投稿者 FP親衛隊国家保安本部 日時 2001 年 9 月 23 日 12:26:42:
政府は22日までに、同時多発テロを受けた米国などの軍事行動開始後、パキスタンに邦人が残されていた場合を想定し、自衛隊機派遣に向けた準備作業に入った。邦人を安全な場所に輸送するためで、すでに現地の情報収集などを開始している。
政府はこれまで、騒乱地域の隣接国に邦人輸送のための自衛隊機を準備行為として派遣したことはあるが、実際に輸送したことはなく、実現すれば初のケースとなる。
政府はアフガニスタンからパキスタンへ大量の難民が流入してきた場合、難民救済のために自衛隊部隊を派遣することを検討しており、その準備作業の意味合いもある。
米国はテロ犯と断定したウサマ・ビンラーディンが潜伏しているアフガニスタンの拠点への攻撃を準備しており、隣接するパキスタンにも混乱が及ぶ可能性が高い。外務省は21日、パキスタンのアフガニスタン国境から100キロ・メートル以内の地域に「退避勧告」、それ以外の地域にも「家族等退避勧告」を出しているが、なお400人以上の邦人がパキスタン国内にとどまっているという。

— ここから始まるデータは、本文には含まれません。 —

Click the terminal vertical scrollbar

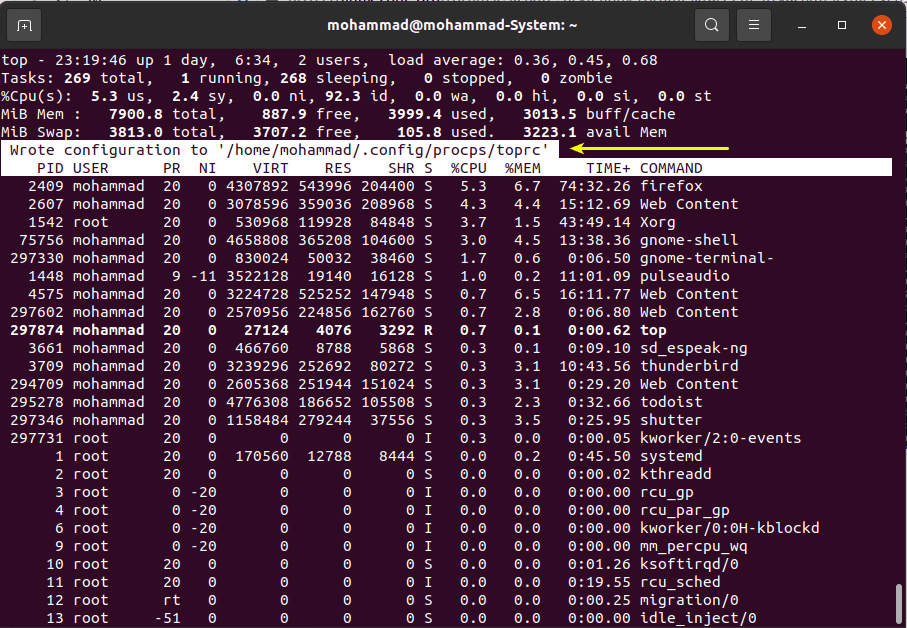[899, 603]
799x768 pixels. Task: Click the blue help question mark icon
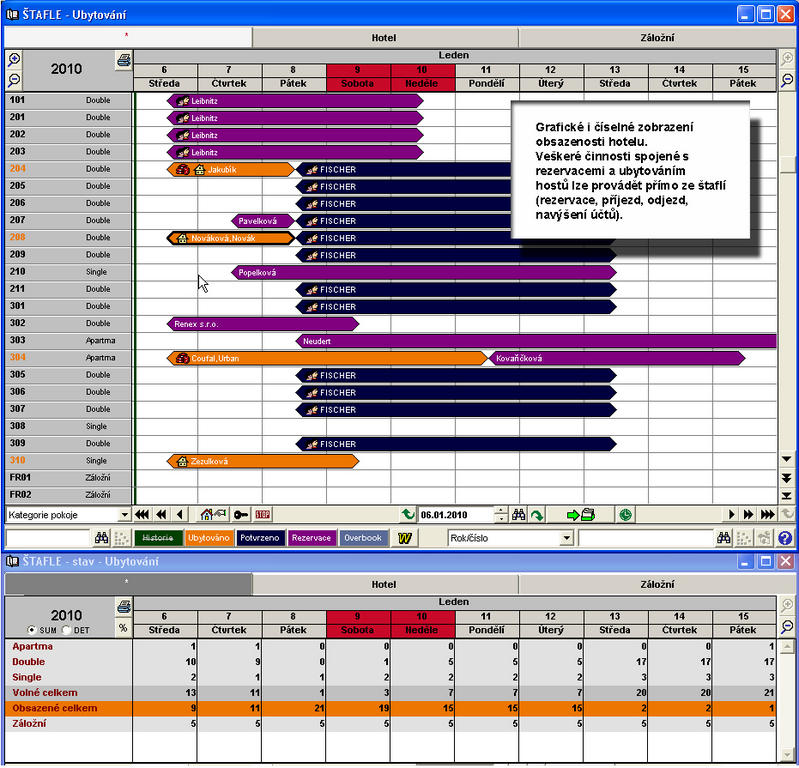click(785, 538)
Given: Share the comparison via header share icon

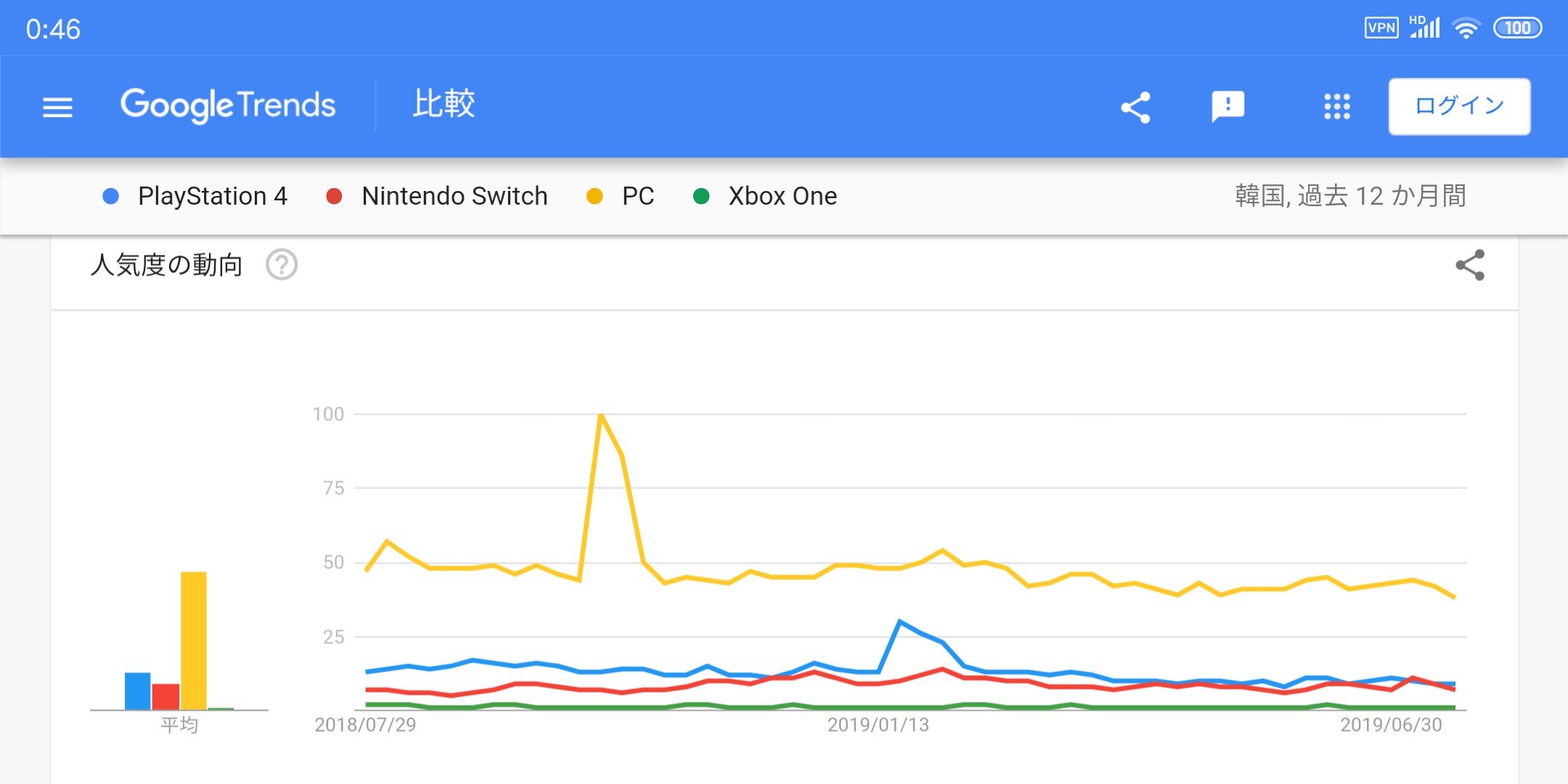Looking at the screenshot, I should point(1136,107).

このため、政府は軍事行動が始まった場合、自衛隊法100条の8の「在外邦人等の輸送」を適用して自衛隊機を派遣することを想定し、準備に着手したものだ。
派遣機は政府専用機(ボーイング747―400型)または航空自衛隊のC130輸送機になる見通しだ。政府専用機は現地まで直行が可能だが、航続距離が短いC130はフィリピン、タイなどを経由する必要があるため、着陸許可を得られるかどうか関係諸国に非公式に打診している。戦況によっては邦人の安全を確保しながら機内に誘導するため、陸上自衛隊の誘導隊派遣も検討している。
ただ、邦人が自力で脱出する可能性もあることや、戦火が拡大した場合は、戦闘地域への派遣が憲法上禁じられていることなどから、実際に派遣が実現するかどうかは流動的な面も残されている。
政府は1997年7月のカンボジア騒乱の際、邦人救出に備えた「準備行為」としてC1303機をタイ・ウタパオ空港まで派遣した。98年5月のインドネシアでの暴動では、準備行為としてC1306機をシンガポール・パヤレバ空港に派遣した例がある。